[Extrait à lire]
────────

LES MATHÉMATIQUES AU SERVICE DE L’ÉLEVAGE - La Semaine Vétérinaire n° 1903 du 11/06/2021
La Semaine Vétérinaire n° 1903 du 11/06/2021

RECHERCHE

PRATIQUE MIXTE

Auteur(s) : CLOTHILDE BARDE

Certains troubles sanitaires des vaches laitières peuvent dorénavant être détectés avant l’apparition des premiers signes cliniques, grâce à un nouvel outil numérique développé par une équipe de chercheurs de l’Inrae, en collaboration avec le centre Clermont-Auvergne-Rhône-Alpes.

Détecter 90 à 100 % des anomalies dues à des problèmes de santé des vaches laitières un à deux jours avant l’apparition des premiers signes cliniques, telle est l’une des possibilités nouvellement offertes par les nouveaux outils de machine learning développés par une équipe de chercheurs de l’Institut national de la recherche pour l’agriculture, l’alimentation et l’environnement (Inrae), en collaboration avec le département de physiologie animale et systèmes d’élevage du centre Clermont-Auvergne-Rhône-Alpes.

────────

[Exercices]
• A. Relevez tous les passages écrits entièrement en majuscules dans l'article sur la santé des vaches laitières.
• B. Rédigez la suite de l'article sur la santé des vaches laitières après sa dernière phrase.

[Données affichées]
────────

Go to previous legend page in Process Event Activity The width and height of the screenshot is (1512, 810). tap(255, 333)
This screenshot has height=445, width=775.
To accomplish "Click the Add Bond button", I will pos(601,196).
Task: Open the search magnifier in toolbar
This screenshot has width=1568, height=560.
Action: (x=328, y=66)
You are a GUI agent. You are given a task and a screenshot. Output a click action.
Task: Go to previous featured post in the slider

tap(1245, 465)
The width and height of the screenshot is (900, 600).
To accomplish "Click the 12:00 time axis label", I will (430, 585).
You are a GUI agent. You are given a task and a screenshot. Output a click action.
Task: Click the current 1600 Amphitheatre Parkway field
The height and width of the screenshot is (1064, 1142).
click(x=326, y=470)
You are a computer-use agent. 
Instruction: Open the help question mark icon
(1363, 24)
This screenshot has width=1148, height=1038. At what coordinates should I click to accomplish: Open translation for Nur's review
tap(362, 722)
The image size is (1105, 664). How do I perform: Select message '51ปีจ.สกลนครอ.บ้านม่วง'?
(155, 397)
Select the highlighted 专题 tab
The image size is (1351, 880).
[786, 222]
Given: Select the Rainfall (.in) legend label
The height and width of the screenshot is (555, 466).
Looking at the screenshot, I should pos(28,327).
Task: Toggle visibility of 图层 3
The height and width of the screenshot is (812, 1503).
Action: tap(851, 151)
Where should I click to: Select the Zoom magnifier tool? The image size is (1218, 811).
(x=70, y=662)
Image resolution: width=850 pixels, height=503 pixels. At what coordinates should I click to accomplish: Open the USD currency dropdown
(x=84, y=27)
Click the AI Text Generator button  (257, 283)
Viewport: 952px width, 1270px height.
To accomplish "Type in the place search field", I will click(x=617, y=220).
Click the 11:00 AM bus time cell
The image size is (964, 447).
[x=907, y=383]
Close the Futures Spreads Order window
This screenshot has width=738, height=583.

────────

[Réponses]
• A.
- LES MATHÉMATIQUES AU SERVICE DE L'ÉLEVAGE
- RECHERCHE
- PRATIQUE MIXTE
- CLOTHILDE BARDE

• B.
En effet, le rythme journalier des bovins étant altéré lors de stress ou de maladie souvent avant l’apparition des signes cliniques, identifier de telles perturbations pourrait aider les éleveurs à intervenir très rapidement (isolement de l’animal, traitement, etc.) ou au besoin les inciter à rechercher des signes complémentaires pour identifier la cause du trouble. Or, détecter ces perturbations du rythme d’activité nécessite des observations en continu. En partant de ce postulat, et grâce au développement de l’élevage de précision, Nicolas Wagner, auteur d’une thèse encadrée par l’Inrae et l’université Clermont-Auvergne, a cherché à mettre en place une méthode permettant de détecter des anomalies de rythme d’activité en lien avec un état de maladie, de stress, ou un événement lié à la reproduction (chaleurs, vêlage).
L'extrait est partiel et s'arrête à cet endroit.